### Data shown
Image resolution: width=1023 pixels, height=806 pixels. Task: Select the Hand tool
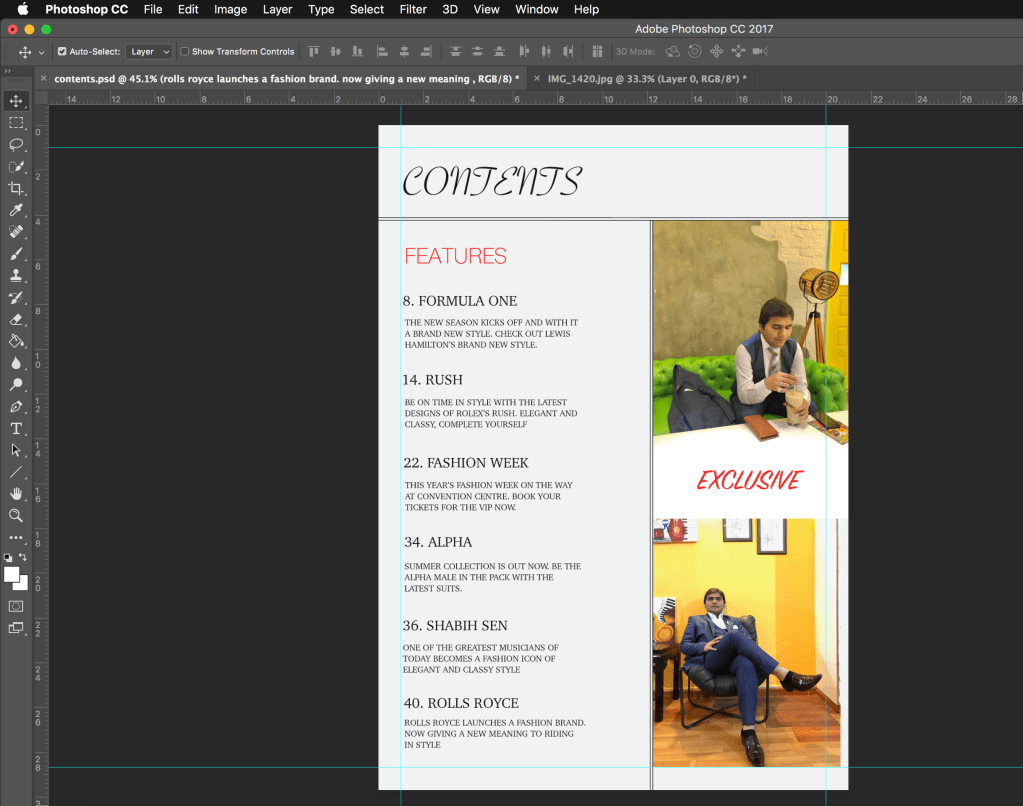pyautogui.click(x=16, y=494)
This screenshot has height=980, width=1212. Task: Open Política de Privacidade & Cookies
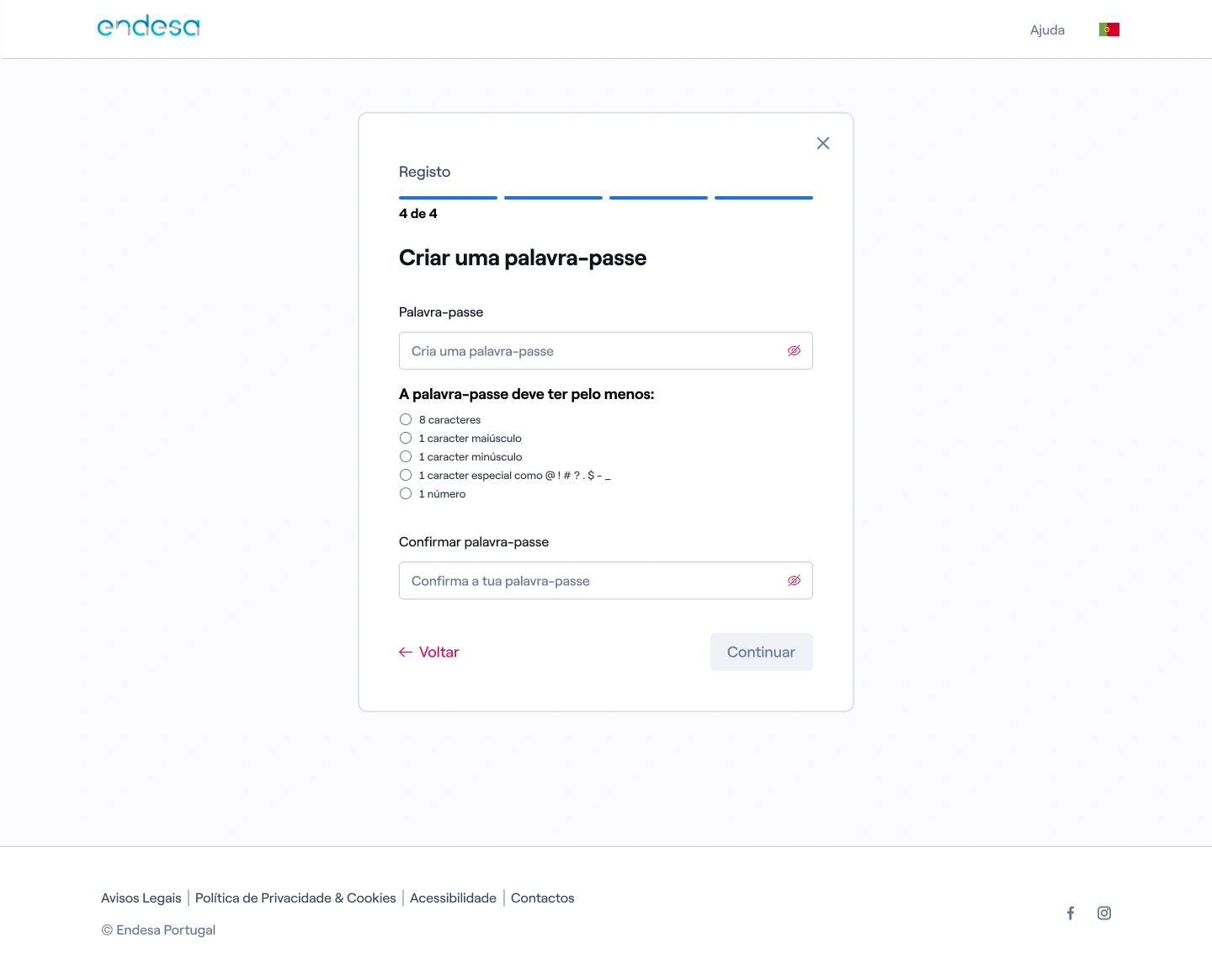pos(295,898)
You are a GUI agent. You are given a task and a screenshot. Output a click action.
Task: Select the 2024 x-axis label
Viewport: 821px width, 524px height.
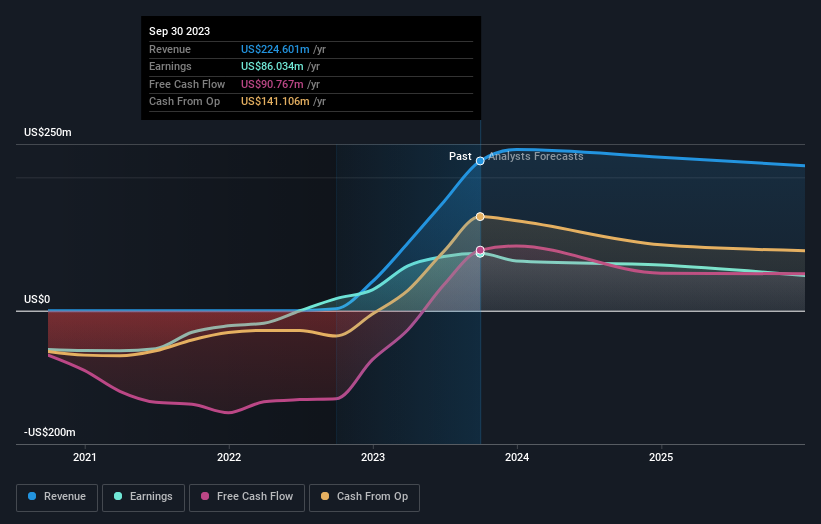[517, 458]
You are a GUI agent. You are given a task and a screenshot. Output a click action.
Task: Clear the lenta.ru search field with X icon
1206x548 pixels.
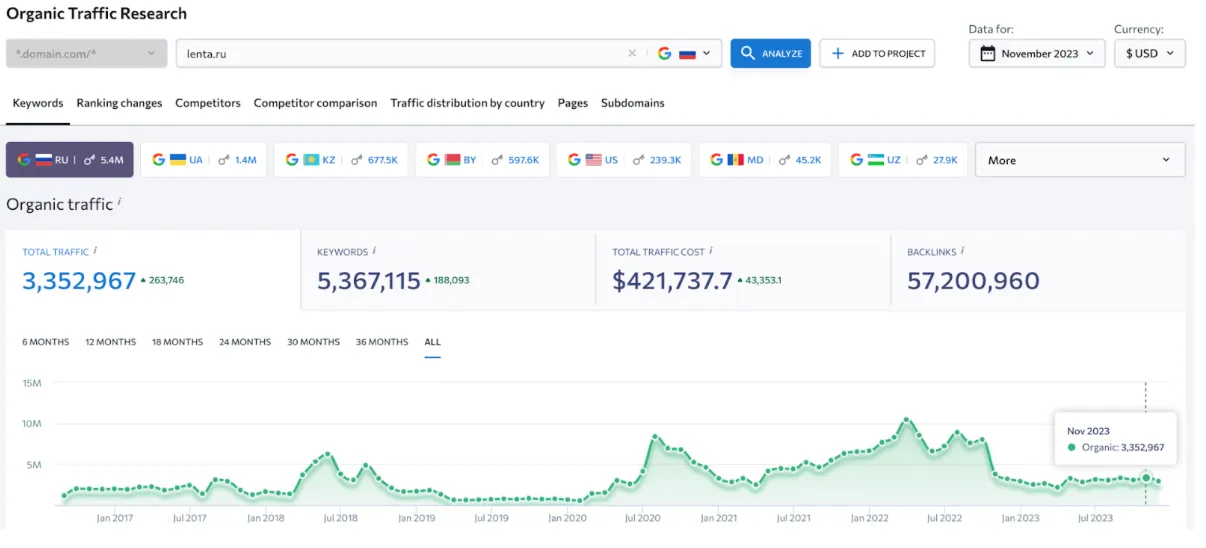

### Task directions
Format the text lines of all the items above as a numbered list, skipping blank lines and omitting the pictures.

### Written answer
1. Image resolution: width=1023 pixels, height=806 pixels. Task: Select the Hand tool
2. pyautogui.click(x=16, y=494)
3. This screenshot has height=980, width=1212. Task: Open Política de Privacidade & Cookies
4. pos(295,898)
5. You are a GUI agent. You are given a task and a screenshot. Output a click action.
6. Task: Select the 2024 x-axis label
7. Viewport: 821px width, 524px height.
8. [517, 458]
9. You are a GUI agent. You are given a task and a screenshot. Output a click action.
10. Task: Clear the lenta.ru search field with X icon
11. 1206x548 pixels.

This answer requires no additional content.